-- Opening Marker --
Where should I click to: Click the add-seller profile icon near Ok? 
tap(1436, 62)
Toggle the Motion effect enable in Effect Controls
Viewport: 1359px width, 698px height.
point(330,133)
-- Closing Marker --
### Required work:
The lines above need to be restated word for word, all of them.

### Written solution:
Where should I click to: Click the add-seller profile icon near Ok? 
tap(1436, 62)
Toggle the Motion effect enable in Effect Controls
Viewport: 1359px width, 698px height.
point(330,133)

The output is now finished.